#### What you will do
Print the lines of the records from the line with "Task: Open weeklyOSM issue #775 link" to the line with "will tap(202, 605).", inclusive, reproducing each one verbatim.

#### Recorded information
== == ==

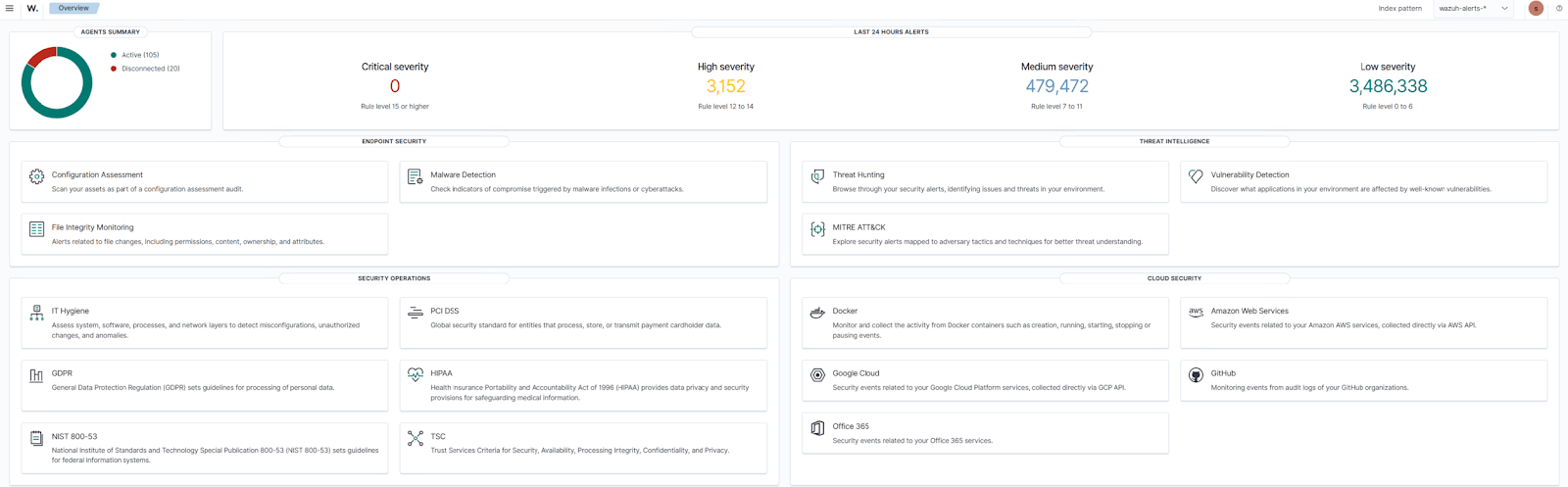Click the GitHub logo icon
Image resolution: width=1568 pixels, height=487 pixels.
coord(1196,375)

== == ==

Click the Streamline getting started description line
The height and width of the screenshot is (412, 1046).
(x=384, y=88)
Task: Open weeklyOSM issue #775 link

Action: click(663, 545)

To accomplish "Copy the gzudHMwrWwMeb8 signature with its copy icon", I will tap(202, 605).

== == ==

#### Expected output
Task: Open weeklyOSM issue #775 link

Action: click(663, 545)

To accomplish "Copy the gzudHMwrWwMeb8 signature with its copy icon", I will tap(202, 605).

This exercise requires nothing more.